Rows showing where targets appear
****
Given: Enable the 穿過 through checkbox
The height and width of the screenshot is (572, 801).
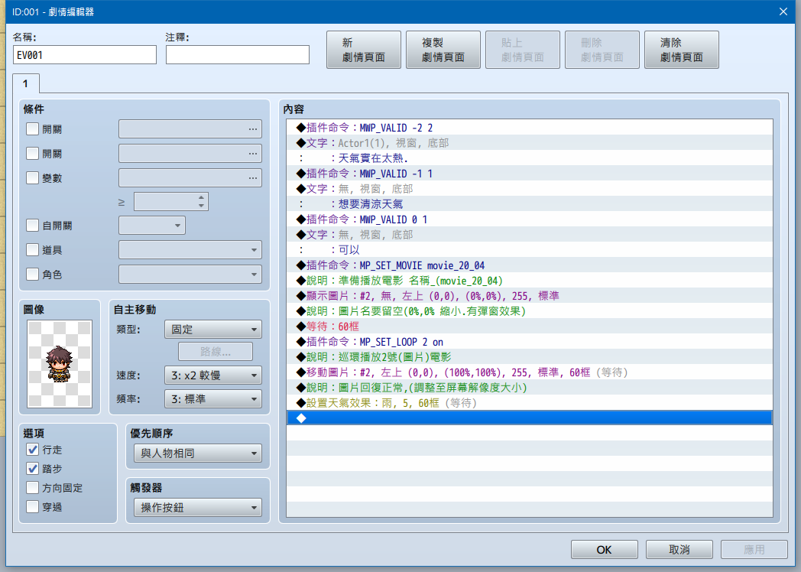Looking at the screenshot, I should tap(32, 507).
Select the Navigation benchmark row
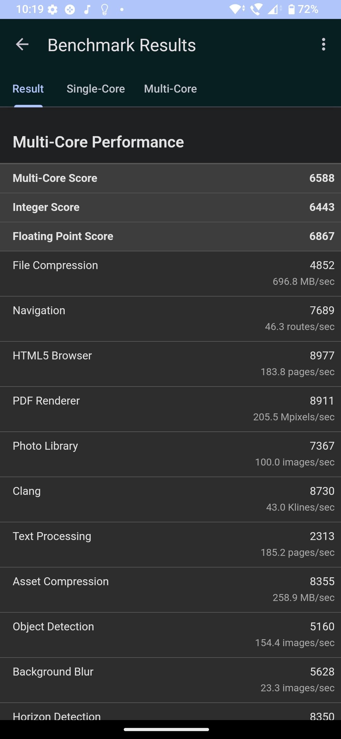 pyautogui.click(x=171, y=319)
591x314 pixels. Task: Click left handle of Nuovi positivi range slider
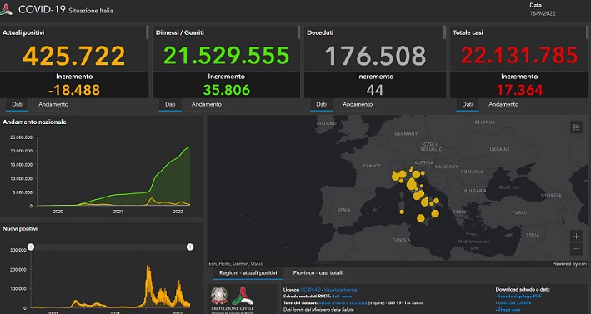point(31,247)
****
# What the task requires
Rewrite all of the rows above, replacing "Select" with "Choose" and leaving everything else unchanged. Omit the pictures from your output.

# Solution to the exercise
Given: Enable the 穿過 through checkbox
The height and width of the screenshot is (572, 801).
Looking at the screenshot, I should tap(32, 507).
Choose the Navigation benchmark row
 pyautogui.click(x=171, y=319)
591x314 pixels. Task: Click left handle of Nuovi positivi range slider
point(31,247)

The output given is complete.